TL;DR: Gradient-based BFN for targeted drug design
Abstract: Structure-based molecule optimization (SBMO) aims to optimize molecules with both continuous coordinates and discrete types against protein targets.
A promising direction is to exert gradient guidance on generative models given its remarkable success in images, but it is challenging to guide discrete data and risks inconsistencies between modalities.
To this end, we leverage a continuous and differentiable space derived through Bayesian inference, presenting Molecule Joint Optimization (MolJO), the gradient-based SBMO framework that facilitates joint guidance signals across different modalities while preserving SE(3)-equivariance.
We introduce a novel backward correction strategy that optimizes within a sliding window of the past histories, allowing for a seamless trade-off between explore-and-exploit during optimization.
MolJO achieves state-of-the-art performance on CrossDocked2020 benchmark (Success Rate 51.3\%, Vina Dock -9.05 and SA 0.78), more than 4x improvement in Success Rate compared to the gradient-based counterpart, and 2x ``Me-Better'' Ratio as much as 3D baselines.
Furthermore, we extend MolJO to a wide range of optimization settings, including multi-objective optimization and challenging tasks in drug design such as R-group optimization and scaffold hopping, further underscoring its versatility.
Code is available at https://github.com/AlgoMole/MolCRAFT.
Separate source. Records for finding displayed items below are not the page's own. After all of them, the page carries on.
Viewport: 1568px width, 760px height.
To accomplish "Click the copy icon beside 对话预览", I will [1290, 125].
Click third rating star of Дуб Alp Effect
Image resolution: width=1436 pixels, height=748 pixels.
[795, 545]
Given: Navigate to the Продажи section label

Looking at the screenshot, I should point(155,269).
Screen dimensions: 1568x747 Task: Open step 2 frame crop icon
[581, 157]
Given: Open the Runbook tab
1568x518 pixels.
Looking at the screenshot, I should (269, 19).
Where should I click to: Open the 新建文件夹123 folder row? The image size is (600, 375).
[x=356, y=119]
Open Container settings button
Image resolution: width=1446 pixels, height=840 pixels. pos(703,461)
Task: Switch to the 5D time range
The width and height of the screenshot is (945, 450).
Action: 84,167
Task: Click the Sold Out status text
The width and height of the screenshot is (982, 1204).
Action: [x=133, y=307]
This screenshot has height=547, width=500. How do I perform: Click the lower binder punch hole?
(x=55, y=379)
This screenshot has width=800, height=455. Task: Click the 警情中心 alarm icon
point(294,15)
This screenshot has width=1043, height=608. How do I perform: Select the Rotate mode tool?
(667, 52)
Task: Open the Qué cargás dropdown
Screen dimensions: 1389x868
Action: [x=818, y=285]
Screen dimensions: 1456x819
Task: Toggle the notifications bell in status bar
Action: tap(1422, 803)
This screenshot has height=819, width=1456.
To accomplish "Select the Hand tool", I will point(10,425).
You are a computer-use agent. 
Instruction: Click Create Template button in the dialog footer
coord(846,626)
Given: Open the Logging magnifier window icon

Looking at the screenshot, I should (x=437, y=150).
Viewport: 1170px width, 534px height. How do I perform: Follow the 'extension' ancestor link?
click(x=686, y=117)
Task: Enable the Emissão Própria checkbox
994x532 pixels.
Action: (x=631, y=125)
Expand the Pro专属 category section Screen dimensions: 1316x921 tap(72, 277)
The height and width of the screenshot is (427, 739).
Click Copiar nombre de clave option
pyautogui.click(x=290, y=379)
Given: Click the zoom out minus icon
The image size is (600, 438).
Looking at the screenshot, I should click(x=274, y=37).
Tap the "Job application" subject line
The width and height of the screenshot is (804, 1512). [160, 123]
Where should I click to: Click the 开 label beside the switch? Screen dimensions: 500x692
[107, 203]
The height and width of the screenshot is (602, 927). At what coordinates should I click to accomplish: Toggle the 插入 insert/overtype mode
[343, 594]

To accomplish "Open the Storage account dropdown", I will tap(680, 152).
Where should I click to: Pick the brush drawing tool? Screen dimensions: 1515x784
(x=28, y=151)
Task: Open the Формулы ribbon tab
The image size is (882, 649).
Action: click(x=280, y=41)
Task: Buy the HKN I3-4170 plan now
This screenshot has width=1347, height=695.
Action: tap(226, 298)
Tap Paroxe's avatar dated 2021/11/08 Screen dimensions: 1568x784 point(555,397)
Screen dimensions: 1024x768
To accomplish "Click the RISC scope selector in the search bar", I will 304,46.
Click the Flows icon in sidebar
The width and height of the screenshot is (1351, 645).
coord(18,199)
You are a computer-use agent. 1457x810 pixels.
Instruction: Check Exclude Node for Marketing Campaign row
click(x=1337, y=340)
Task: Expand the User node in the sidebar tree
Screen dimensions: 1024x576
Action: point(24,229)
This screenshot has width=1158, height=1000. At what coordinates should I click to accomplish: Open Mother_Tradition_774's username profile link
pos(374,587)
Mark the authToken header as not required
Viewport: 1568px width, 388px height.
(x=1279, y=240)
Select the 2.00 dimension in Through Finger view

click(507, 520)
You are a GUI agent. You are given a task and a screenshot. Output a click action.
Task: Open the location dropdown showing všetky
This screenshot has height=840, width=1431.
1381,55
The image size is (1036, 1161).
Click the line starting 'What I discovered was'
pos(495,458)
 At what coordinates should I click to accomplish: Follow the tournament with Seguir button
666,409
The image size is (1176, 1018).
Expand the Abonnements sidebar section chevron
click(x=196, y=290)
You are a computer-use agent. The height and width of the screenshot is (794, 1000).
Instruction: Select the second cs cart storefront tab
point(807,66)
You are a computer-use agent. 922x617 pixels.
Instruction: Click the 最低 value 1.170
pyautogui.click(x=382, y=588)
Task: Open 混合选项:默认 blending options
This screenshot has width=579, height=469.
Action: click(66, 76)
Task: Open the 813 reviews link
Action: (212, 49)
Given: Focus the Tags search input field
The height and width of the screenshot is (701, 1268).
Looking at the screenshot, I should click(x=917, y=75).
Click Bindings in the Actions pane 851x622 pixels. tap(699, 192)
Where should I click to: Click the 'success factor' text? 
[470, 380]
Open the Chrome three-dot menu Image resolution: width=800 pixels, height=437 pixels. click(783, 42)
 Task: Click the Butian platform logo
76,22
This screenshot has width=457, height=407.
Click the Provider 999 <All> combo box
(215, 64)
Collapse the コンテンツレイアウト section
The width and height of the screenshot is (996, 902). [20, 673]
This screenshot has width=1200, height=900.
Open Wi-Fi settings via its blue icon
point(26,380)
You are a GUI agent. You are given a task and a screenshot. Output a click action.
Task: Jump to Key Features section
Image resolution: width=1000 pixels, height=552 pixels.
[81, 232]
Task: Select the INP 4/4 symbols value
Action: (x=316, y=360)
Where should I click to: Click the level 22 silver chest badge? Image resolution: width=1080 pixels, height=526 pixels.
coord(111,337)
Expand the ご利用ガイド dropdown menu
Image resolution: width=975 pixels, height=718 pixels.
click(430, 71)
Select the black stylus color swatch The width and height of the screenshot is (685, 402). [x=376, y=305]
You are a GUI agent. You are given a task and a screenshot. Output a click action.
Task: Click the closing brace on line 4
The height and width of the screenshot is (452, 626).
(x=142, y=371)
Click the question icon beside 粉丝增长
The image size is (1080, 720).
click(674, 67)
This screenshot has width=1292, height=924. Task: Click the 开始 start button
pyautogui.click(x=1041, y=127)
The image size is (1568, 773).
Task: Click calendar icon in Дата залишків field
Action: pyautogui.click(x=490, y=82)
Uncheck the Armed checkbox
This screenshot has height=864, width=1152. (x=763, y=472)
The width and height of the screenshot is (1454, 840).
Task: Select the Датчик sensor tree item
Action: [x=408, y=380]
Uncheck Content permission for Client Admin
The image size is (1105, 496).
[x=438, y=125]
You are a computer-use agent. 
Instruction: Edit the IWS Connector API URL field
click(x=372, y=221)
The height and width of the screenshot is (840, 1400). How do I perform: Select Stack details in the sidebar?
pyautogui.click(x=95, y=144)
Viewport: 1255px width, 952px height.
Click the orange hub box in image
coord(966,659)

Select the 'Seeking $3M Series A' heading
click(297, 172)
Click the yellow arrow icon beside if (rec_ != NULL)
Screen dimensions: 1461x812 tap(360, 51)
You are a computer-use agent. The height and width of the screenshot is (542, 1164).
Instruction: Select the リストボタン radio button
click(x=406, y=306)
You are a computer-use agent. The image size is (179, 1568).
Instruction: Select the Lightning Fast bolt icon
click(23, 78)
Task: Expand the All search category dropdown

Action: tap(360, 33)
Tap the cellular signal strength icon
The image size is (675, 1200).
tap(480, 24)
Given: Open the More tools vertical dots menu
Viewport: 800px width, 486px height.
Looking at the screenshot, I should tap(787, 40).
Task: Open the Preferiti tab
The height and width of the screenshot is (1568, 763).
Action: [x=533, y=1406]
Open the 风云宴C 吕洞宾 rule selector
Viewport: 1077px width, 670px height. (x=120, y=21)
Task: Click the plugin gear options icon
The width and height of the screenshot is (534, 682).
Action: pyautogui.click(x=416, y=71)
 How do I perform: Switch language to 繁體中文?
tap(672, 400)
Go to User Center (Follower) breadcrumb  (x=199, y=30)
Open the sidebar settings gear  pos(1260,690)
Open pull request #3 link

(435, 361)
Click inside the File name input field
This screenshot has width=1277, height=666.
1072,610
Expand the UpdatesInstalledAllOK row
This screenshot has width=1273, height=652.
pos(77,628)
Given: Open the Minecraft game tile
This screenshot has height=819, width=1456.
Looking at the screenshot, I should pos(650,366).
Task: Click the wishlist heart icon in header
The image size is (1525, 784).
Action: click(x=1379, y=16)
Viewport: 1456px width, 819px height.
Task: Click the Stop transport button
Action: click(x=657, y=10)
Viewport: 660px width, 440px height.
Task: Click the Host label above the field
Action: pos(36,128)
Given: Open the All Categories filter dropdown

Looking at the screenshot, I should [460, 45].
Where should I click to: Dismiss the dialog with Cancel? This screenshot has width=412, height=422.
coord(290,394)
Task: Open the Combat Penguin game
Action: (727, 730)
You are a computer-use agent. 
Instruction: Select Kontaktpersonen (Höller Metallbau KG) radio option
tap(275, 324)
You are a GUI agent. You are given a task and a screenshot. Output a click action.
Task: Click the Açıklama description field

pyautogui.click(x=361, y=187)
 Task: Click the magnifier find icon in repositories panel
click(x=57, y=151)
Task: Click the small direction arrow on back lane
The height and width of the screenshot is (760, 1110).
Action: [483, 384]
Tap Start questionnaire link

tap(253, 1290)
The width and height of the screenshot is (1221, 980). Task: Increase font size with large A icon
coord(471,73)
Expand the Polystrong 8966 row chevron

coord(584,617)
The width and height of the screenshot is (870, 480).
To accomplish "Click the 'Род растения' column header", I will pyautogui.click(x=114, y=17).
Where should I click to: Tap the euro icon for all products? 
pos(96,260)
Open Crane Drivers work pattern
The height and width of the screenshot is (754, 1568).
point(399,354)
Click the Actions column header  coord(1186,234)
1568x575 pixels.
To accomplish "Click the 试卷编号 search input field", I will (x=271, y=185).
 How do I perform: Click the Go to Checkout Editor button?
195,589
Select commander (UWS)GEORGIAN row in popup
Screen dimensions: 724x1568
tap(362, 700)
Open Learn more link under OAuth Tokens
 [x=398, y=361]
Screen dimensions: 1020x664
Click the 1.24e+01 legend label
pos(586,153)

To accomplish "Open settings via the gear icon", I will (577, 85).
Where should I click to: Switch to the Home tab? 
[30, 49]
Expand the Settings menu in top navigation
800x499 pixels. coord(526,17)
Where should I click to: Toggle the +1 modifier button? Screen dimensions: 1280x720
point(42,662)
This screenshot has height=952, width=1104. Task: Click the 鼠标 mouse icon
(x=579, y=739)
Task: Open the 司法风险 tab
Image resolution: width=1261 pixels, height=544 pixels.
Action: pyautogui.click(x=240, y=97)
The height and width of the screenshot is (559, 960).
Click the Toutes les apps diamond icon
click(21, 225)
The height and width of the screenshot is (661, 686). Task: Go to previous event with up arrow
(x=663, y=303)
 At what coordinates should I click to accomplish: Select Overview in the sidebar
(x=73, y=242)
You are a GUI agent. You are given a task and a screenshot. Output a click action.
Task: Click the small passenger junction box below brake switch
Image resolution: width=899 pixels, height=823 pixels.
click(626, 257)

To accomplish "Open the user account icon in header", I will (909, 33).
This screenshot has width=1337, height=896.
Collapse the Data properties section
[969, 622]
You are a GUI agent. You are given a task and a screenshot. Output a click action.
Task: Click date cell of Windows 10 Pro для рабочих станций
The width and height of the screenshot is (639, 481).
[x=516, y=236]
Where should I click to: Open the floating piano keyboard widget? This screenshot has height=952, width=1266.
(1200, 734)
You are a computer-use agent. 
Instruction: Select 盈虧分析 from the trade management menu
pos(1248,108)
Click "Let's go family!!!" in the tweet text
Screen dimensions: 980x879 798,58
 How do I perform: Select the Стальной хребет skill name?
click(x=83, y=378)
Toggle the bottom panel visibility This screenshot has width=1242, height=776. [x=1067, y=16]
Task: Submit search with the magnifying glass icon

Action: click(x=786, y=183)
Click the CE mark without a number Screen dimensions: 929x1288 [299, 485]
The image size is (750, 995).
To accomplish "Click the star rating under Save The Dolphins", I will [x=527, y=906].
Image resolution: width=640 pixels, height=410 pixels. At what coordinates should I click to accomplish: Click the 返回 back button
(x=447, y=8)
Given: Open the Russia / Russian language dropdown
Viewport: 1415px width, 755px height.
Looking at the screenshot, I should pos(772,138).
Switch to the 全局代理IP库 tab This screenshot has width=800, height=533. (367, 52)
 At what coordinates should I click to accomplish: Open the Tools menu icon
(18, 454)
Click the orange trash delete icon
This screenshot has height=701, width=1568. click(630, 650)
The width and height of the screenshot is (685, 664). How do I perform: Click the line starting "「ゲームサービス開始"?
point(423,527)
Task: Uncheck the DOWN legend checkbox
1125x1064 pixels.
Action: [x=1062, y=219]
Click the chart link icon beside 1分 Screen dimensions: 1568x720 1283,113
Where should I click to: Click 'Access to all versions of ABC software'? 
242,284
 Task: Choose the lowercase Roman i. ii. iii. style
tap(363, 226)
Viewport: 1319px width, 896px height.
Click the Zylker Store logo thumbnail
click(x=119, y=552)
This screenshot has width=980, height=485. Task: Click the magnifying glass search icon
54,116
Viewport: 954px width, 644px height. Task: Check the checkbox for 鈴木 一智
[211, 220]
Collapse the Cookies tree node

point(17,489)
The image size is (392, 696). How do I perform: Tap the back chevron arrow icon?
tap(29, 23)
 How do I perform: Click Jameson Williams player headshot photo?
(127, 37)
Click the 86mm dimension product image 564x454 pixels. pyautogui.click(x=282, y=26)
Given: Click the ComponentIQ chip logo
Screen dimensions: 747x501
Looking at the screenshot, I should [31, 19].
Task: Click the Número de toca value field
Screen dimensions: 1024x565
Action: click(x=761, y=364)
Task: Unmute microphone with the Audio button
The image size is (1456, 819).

Lay Summary: **Problem**: Designing molecules for new drugs is challenging because we need to optimize both the molecule’s shape (where atoms are positioned, continuous) and their chemical components (what types of atoms to use, discrete). Traditional approaches struggle to effectively and smoothly guide both aspects together.
**Solution**: We developed MolJO, a framework that creates a unified, flexible “workspace” where a molecule’s 3D structure and chemical parts can be optimized together. Think of it as a molecular sculptor that adjusts both the sculpture’s shape and material in real time. A novel “memory window” technique balances exploring new designs and refining existing ones.
**Impact**:
- 4× better success rate than previous gradient-based methods (51.3%).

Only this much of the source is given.